Las declaraciones de los primeros testigos propuestos por las defensas marcaron el desarrollo de la décima audiencia en el juicio por jurados que se desarrolla en el Centro de Estudios Judiciales por la muerte de Cecilia Strzyzowski en la causa 22632/2023-1 Sena, César Mario Alejandro y otros s/ femicidio.
Previamente, al inicio de la jornada y mediante videoconferencia, declaró Anahí Ginarte antropóloga forense del Instituto de Medicina Forense del Poder Judicial de Córdoba, quien fue la última testigo ofrecida por la acusación.
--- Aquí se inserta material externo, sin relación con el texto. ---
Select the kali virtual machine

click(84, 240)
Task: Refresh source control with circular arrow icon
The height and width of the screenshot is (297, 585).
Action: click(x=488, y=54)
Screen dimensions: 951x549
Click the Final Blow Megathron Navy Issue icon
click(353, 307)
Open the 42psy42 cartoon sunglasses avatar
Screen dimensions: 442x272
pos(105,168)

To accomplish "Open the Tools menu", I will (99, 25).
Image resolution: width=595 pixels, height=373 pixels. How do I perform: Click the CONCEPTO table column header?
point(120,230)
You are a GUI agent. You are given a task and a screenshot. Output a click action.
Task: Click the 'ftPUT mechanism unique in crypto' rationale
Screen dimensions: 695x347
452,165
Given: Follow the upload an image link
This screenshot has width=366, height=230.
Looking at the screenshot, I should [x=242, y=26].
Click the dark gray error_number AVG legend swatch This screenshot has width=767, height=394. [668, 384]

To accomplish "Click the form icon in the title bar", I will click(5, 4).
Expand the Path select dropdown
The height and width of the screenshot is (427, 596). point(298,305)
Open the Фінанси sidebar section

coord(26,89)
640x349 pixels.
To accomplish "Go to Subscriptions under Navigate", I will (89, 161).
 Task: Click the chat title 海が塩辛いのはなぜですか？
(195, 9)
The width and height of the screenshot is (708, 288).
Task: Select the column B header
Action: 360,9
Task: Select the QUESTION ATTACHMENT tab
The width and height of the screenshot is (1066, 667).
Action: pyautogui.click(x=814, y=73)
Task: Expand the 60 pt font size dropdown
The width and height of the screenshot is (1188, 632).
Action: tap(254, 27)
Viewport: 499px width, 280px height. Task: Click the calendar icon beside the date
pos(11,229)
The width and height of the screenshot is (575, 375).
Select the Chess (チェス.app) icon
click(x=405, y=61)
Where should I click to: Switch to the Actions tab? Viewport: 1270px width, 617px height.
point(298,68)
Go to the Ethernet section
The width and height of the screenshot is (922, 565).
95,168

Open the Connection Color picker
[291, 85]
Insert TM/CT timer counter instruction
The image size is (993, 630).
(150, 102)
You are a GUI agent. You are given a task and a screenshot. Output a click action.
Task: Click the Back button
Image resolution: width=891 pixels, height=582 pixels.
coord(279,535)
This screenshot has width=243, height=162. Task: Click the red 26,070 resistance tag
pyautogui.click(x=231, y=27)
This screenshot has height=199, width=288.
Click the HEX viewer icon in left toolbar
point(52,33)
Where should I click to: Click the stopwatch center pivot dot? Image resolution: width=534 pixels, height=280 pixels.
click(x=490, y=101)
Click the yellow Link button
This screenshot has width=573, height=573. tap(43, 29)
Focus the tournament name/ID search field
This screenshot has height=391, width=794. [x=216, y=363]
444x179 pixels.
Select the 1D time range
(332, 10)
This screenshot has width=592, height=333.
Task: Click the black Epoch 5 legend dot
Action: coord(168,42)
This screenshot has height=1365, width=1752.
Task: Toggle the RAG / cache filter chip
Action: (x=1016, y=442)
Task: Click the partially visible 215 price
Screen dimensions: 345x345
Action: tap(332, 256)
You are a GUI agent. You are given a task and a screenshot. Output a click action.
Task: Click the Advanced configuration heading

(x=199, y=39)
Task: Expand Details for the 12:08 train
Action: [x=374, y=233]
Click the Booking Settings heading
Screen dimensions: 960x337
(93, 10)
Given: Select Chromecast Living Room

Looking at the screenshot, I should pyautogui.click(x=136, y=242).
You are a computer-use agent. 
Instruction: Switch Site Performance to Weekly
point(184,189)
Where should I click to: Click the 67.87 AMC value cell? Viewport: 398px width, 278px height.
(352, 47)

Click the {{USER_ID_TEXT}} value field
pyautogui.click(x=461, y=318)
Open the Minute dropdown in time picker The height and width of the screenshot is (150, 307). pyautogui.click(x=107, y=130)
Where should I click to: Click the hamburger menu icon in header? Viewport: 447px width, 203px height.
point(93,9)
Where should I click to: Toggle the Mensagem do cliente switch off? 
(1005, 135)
Luego fue el turno de Anabella Obregón, Rosana Lemos, el criminalista Daniel Bled, Rodolfo Pierdominici, integrante de la División Cibercrimen de la Policía del Chaco, Martín Espósito, Carlos Plaquín, pertenecientes al Gabinete Científico Judicial y Rodolfo Ríos.
Para hoy, en lo que será la undécima audiencia, está previsto que continúen declarando los restantes testigos de las defensas.
LA VOZ DE UN PERITO
Un perito del Poder Judicial aseguró que la «quemazón en el río Tragadero era un ritual de magia negra», al referirse al lugar donde se habrían hallado restos humanos en Campo Rossi.
El especialista en accidentología, balística e incendios, declaró ayer al mediodía como tercer testigo presentado por la defensa. Fue propuesto por la abogada de Gustavo Melgarejo, Mónica Sánchez.
Describió que Melgarejo se mostró colaborativo» durante los allanamientos.
«No encontré ropas con olor a humo ni hollín en la casa de Melgarejo», dijo.
Finalmente, al ser consultado sobre la zona de la gran quemazón, afirmó que el fuego parecía reciente, aunque no pudo precisar cuántos días habían pasado ni qué se había quemado en el sitio.
LAS SELFIES
En la misma audiencia, nuevos testigos aportaron detalles clave sobre el comportamiento de Gustavo Melgarejo, uno de los imputados, durante las horas en que la joven habría sido asesinada.
Uno de los testigos, un licenciado en Criminalística, analizó las fotos y videos encontrados en el celular de Melgarejo. Según su declaración, los registros corresponden al 2 de junio, fecha en que Cecilia desapareció.
En los videos, Melgarejo aparece grabándose en modo selfie junto a Griselda Reinoso y su hija, en una actitud relajada y sonriente.
En uno de ellos se lo escucha decir: «Así vivimos nosotros, más felices que nunca, pobres pero humildes».
De acuerdo con las pericias, ambos videos fueron grabados entre las 23.30 y las 23.35 del 2 de junio, apenas horas después de lo que la fiscalía considera el momento del crimen.
El perito también detalló que el último mensaje enviado por Cecilia con vida fue ese mismo día, a las 10.17, cuando escribió a un contacto de Buenos Aires para hacer una reserva para el Festival del Chocolate. Esa conversación sería la última evidencia digital de la joven.
Además, un cabo del Departamento de Cibercrimen confirmó haber realizado la copia forense del teléfono de Melgarejo, mientras que otro perito midió la distancia entre los campos Rossi y Reinoso, que resultó ser de 667 metros.
Las imágenes y los videos presentados por la defensa generaron fuerte impacto en la sala, por el contraste entre la frialdad y tranquilidad de Melgarejo y el momento en que Cecilia ya habría sido asesinada.
HABLÓ LA ANTROPOLOGA
La forense Anahí Ginarte declaró, vía Zoom, como última testigo de la querella y reveló detalles cruciales sobre el análisis de los restos óseos hallados en el campo de la familia Sena.
Según explicó, los fragmentos recuperados corresponden a huesos de cráneo, vértebras y fémur, pero presentaban un estado de destrucción crítica que impidió cualquier identificación.
La causa de esta limitación forense fue la exposición extrema al fuego. Ginarte detalló que la fragmentación ósea se corresponde con una exposición a temperaturas superiores a los 800 °C durante más de tres horas.
«No se pudo extraer ADN y, por lo tanto, tampoco se pudo determinar el sexo de la persona a quien pertenecían esos huesos», afirmó la perito durante su declaración.